**Отрывок**
● ● ● ●

Работы 1909-1933 гг.
На стр. 160 объявляется, что «все значение» «практики «внутреннего делания» заключается в естественно–психологической подготовке к богообщению», — хотя совершенно непонятно, как может А. М. отрицать благодатную сторону этой подготовки.
На стр. 161, опять‑таки в противовес «схоластике», А. М. говорит, что «Богопознание имеет религиозный опыт только своим источником‚ чистоту этого источника «гарантией» своей доброкачественности, но само по себе… оно являет собою продукт одного и того же, организующего всякое познание разума»; но если А. М. признает благодатный духовный свет, почем он отрицает и таковое же слово; если он признает не просто — естественные литургические действия, почему он отрицает возможность таких формул, которые высказаны по изволению Духа Св., и, следовательно, вовсе не суть только «продукт одного и того же, организующего всякое познание разума». Далее, он говорит о необходимости «кристаллической чистоты» религиозного опыта. Выражение это может иметь смысл, но я не уверен, что А. М. знает этот смысл. В обычном же понимании оно лишено смысла.

● ● ● ●

**Представленный материал**
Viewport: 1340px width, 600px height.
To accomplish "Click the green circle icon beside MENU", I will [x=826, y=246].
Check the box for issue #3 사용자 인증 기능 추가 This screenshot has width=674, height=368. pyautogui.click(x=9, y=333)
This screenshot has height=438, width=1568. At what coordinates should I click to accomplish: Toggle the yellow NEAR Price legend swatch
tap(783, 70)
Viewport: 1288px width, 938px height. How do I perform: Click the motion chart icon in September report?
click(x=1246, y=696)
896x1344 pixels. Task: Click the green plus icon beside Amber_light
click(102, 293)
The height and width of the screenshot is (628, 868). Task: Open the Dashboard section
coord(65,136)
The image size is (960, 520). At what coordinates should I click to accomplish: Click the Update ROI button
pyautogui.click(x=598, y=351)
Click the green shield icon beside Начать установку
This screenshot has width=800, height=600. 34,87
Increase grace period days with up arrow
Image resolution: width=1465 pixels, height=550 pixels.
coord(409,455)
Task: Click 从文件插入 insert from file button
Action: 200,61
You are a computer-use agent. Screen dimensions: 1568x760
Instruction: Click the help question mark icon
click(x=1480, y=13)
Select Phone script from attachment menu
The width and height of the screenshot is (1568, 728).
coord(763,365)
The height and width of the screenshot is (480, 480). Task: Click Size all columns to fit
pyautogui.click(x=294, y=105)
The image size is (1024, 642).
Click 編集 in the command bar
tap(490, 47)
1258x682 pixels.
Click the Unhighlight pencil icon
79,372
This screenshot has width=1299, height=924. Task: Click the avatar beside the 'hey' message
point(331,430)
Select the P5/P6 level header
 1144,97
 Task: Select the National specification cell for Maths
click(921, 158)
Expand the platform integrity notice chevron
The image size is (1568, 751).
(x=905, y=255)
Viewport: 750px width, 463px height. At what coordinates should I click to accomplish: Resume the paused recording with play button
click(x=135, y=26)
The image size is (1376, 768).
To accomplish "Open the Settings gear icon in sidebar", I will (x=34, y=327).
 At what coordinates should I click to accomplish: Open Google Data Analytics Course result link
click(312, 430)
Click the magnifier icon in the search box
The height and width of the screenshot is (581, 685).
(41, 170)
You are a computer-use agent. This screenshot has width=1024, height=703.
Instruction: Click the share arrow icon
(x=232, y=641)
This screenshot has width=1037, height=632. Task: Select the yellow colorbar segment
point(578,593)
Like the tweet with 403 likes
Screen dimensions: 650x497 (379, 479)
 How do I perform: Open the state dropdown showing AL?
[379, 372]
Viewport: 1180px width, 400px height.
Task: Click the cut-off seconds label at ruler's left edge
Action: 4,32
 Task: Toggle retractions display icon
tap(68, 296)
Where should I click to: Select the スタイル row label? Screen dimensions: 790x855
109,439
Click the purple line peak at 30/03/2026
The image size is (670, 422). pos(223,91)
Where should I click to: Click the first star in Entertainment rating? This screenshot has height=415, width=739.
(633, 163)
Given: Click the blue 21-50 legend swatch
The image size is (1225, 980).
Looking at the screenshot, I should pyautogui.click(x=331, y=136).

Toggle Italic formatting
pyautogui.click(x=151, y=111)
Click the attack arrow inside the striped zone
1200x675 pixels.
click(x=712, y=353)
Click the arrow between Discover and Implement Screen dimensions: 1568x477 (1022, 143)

● ● ● ●

**Задание A**
В чем, согласно отрывку, на стр. 160 усматривается «все значение» практики «внутреннего делания»?
**Задание B**
Воспроизведите из перечня только строки, начиная со строки, содержащей «You are a computer-use agent. Screen», и далее вплоть до строки, содержащей «click(921, 158)», включая обе.
Отрывок и перечень между собой никак не связаны.

**Ответ к заданию A**
В естественно–психологической подготовке к богообщению.

**Ответ к заданию B**
You are a computer-use agent. Screen dimensions: 1568x760
Instruction: Click the help question mark icon
click(x=1480, y=13)
Select Phone script from attachment menu
The width and height of the screenshot is (1568, 728).
coord(763,365)
The height and width of the screenshot is (480, 480). Task: Click Size all columns to fit
pyautogui.click(x=294, y=105)
The image size is (1024, 642).
Click 編集 in the command bar
tap(490, 47)
1258x682 pixels.
Click the Unhighlight pencil icon
79,372
This screenshot has width=1299, height=924. Task: Click the avatar beside the 'hey' message
point(331,430)
Select the P5/P6 level header
 1144,97
 Task: Select the National specification cell for Maths
click(921, 158)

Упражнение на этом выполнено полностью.